- [Reading passage]
---

Update: Nope
— Jason Adams (@JAMNPP) April 22, 2021
I think the Oscars are nonsense, but more than that I think they are actively harmful nonsense, for those of us who actually care about The Movies, in that they reduce our conversations about Film Art to statistics in the place of true meaningful discussion...
It's also (and this is QUITE THE LOSS for y'all) why I usually lose interest every year in writing about movies currently nominated -- the conversations aren't happening on the film's terms, they're too often about all this extraneous bullshit. I'll write about Nomadland in 2023!
— Jason Adams (@JAMNPP) April 13, 2021
... and they just suck every ounce of air and life out of the place. But I do still watch the dumb damn show every year, because I do love watching movie-stars put on fancy clothes and mingling with one another more than I do a lot of other things I could be doing. And this year specifically I am pretty excited to see what the show's producer, one Steven Soderbergh, has got up his sleeve -- he keeps talking about the production feeling cinematic, like a movie itself, and I have no idea what to expect but I do know that Steven Soderbergh is a bigger movie buff than all of us put together and the dude knows how to put glamour and celebrity on a pedestal when he wants to. I'm sold.
11 comments:
May I recommend Oscar Dearest: Six Decades of Scandal, Politics, and Greed Behind Hollywood's Academy Awards, 1927-1986 by Jim Pinkston and Peter Harry Brown. It's one of the most eye opening books on movies I've ever read. For one thing, the fairy tale about the Oscars created by Chaplin, Pickford, Fairbanks, etc. is just that, a fairy tale. In truth, it was created by the studio bosses to break up the Screen Actors Guild, thus, a union buster. The awards in the early years were essentially bought by the studio bosses. The list of people who never won, have never been nominated, or were hauled out for a "life achievement award," is sinful, but of all the sins of the Academy, the Blacklisting is by far the worse! The way they left out their support for people like Dalton Trumbo is criminal negligence! Well worth reading!

---

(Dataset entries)
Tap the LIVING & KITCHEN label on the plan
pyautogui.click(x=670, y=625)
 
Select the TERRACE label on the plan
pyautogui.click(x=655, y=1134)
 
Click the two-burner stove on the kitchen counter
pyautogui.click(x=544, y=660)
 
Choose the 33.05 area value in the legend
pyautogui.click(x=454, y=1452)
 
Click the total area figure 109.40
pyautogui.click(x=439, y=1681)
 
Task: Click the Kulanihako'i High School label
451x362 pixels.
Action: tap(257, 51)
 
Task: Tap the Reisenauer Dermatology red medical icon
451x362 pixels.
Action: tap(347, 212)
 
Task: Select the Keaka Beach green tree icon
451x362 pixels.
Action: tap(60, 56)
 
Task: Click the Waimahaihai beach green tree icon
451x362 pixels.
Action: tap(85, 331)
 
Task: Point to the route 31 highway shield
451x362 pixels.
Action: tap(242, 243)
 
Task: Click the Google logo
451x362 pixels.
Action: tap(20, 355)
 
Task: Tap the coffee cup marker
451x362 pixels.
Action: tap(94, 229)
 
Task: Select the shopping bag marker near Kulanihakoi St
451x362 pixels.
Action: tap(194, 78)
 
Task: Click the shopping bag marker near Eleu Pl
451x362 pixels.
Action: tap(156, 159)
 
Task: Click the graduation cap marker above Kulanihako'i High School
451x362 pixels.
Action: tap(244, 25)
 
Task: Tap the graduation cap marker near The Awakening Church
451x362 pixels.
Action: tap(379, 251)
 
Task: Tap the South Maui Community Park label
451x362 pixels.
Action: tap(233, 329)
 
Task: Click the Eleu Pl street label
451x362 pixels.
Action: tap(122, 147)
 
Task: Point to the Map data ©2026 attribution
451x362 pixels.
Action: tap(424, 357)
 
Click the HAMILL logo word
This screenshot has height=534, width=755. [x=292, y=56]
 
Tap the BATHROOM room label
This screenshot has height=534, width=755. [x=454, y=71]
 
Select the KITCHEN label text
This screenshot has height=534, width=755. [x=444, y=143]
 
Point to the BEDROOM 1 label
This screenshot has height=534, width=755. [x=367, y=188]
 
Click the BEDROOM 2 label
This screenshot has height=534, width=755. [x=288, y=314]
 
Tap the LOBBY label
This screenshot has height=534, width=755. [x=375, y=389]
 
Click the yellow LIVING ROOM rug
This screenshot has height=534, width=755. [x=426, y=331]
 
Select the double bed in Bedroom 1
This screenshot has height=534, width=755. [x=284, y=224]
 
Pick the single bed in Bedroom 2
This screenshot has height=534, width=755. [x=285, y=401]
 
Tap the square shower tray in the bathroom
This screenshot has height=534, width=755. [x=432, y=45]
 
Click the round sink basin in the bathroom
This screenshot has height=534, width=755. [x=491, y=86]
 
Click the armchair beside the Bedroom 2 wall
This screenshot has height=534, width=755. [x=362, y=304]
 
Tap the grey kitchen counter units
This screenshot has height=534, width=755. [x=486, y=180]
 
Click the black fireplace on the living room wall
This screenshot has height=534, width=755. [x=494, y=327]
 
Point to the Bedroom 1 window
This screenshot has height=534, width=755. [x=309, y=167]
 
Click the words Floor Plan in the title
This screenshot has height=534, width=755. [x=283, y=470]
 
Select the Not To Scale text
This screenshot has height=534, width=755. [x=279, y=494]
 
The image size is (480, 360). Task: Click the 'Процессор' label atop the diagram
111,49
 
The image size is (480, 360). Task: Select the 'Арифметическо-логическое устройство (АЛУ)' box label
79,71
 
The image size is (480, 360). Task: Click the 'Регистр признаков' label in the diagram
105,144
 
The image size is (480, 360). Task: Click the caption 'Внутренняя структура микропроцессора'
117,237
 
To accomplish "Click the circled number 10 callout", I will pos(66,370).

---

- [What you should do] Continue the blog post about the Oscars past its last sentence. The lines are not required for this work.

- [Task output]
Oh that book sounds amazing, Pierce -- thanks for the heads-up! I will one hundred percent read that.
I tried to watch all the nominees but who the fuck in their right mind would actually want to watch The Trial of the Chicago 7??? I started it last night and couldn’t even get through 20 minutes of that bore fest. I turned it off and watched an Andrea Arnold film.
On a positive note: I'd seen people talking online about how good Quo Vadis, Aida? is, so I checked it out (on Hulu). It's amazing and an honest-to-god must see. Have you seen it yet?
Anon -- I actually have not seen Quo Vadis, Aida? yet, and thank you for the reminder -- people have been so effusive about it I gotta get on it.
Also Trial of Chicago 7 really is trash, and the perfect encapsulation of how the Oscars spend most of their time jerking off bad bad movies as long as the check the right boxes
When I was in my teens and really getting into watching all kinds of movies, I used to watch the Oscars every year. Then I got older and I just couldn't stand how the whole thing came across. I don't need Hollywood to tell me what films I should feel are great.
I own Tammy and The T-Rex and it is amazing.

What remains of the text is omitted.